▶ [REQUIRED WORK]: Line filter on the word "width": copy each matching line from the entries.

*** Opening PROVIDED INFORMATION ***

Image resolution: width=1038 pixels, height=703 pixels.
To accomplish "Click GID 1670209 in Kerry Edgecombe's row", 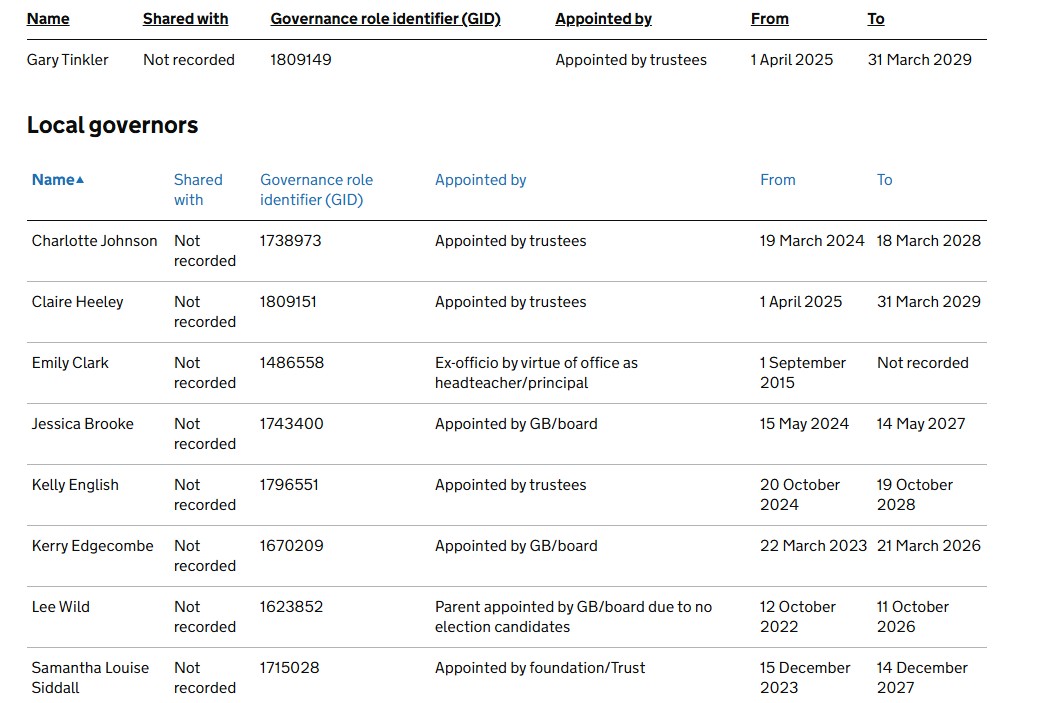I will click(x=291, y=546).
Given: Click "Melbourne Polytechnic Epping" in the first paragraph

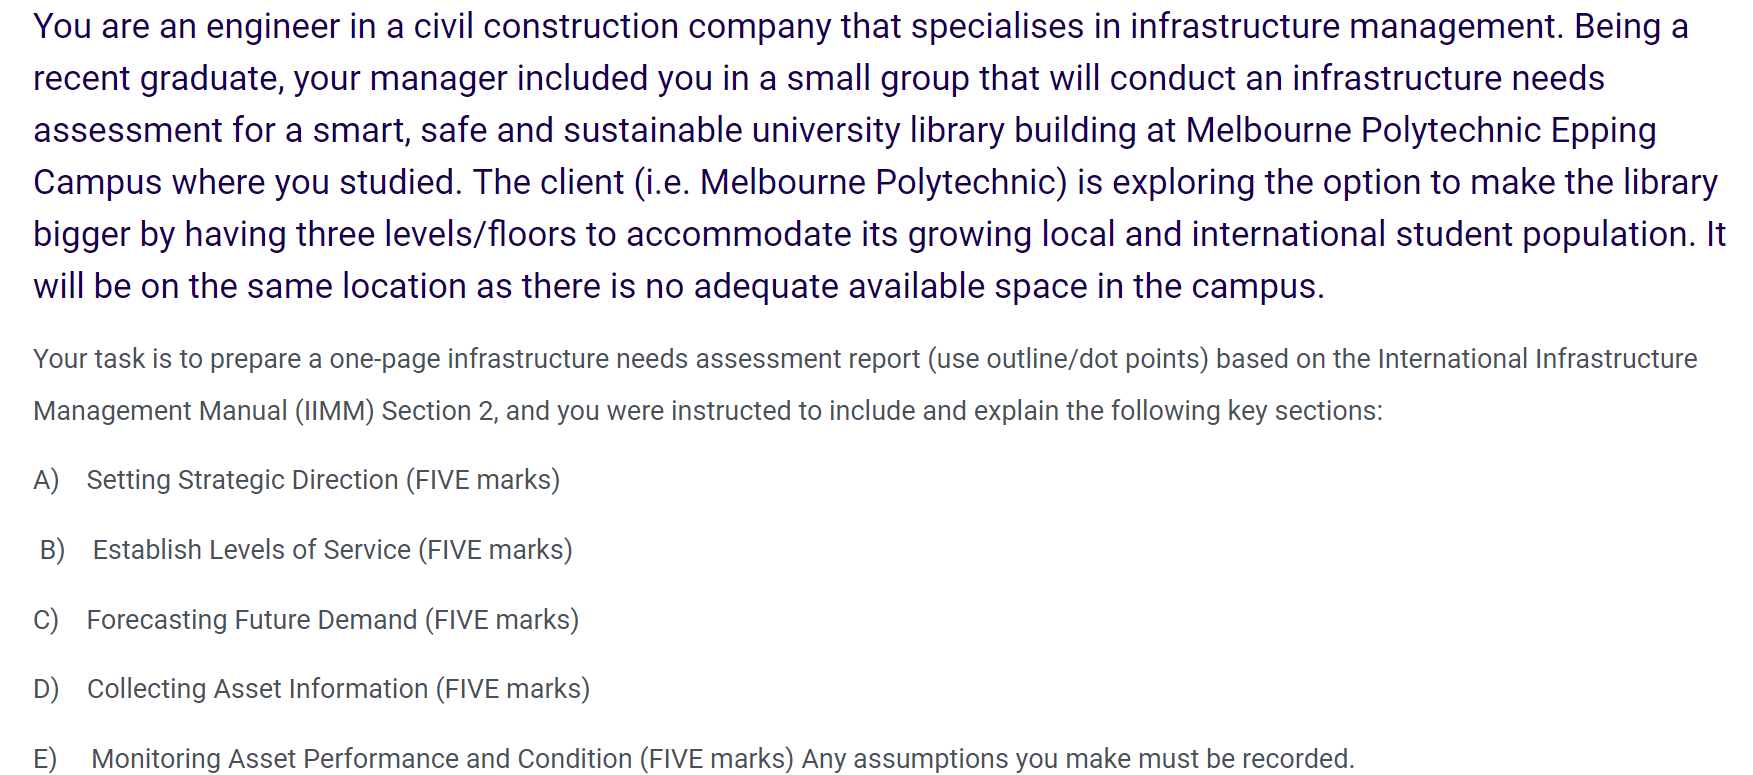Looking at the screenshot, I should coord(1420,130).
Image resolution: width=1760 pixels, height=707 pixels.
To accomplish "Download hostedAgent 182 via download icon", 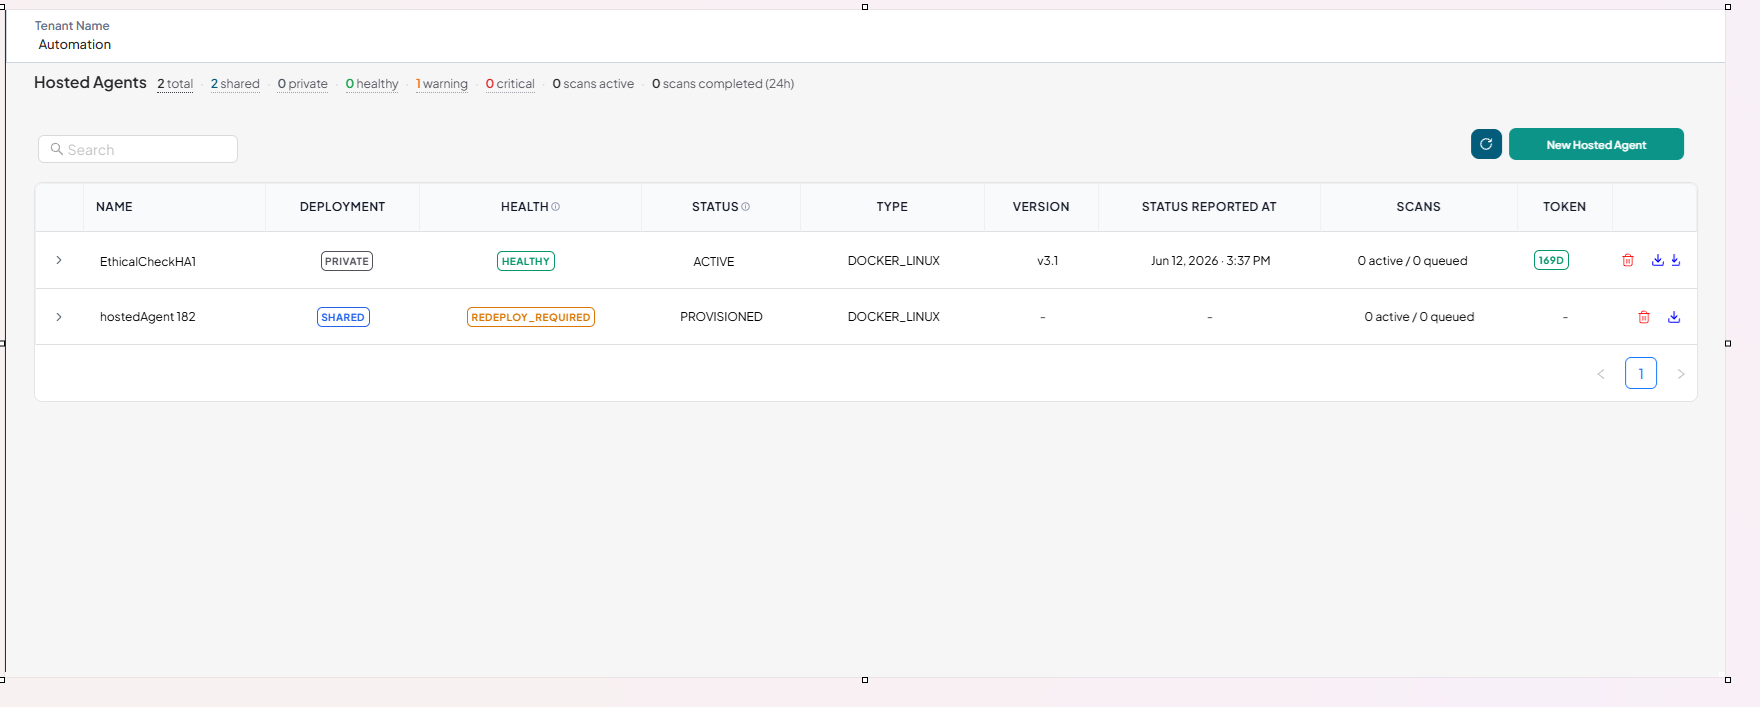I will [x=1674, y=317].
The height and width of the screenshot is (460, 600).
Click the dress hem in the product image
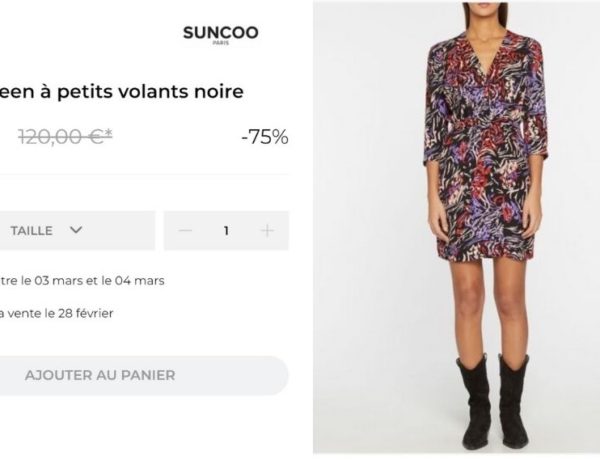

*** Closing PROVIDED INFORMATION ***

▶ [EXERCISE ANSWER]:
Image resolution: width=1038 pixels, height=703 pixels.
Image resolution: width=1760 pixels, height=707 pixels.
The height and width of the screenshot is (460, 600).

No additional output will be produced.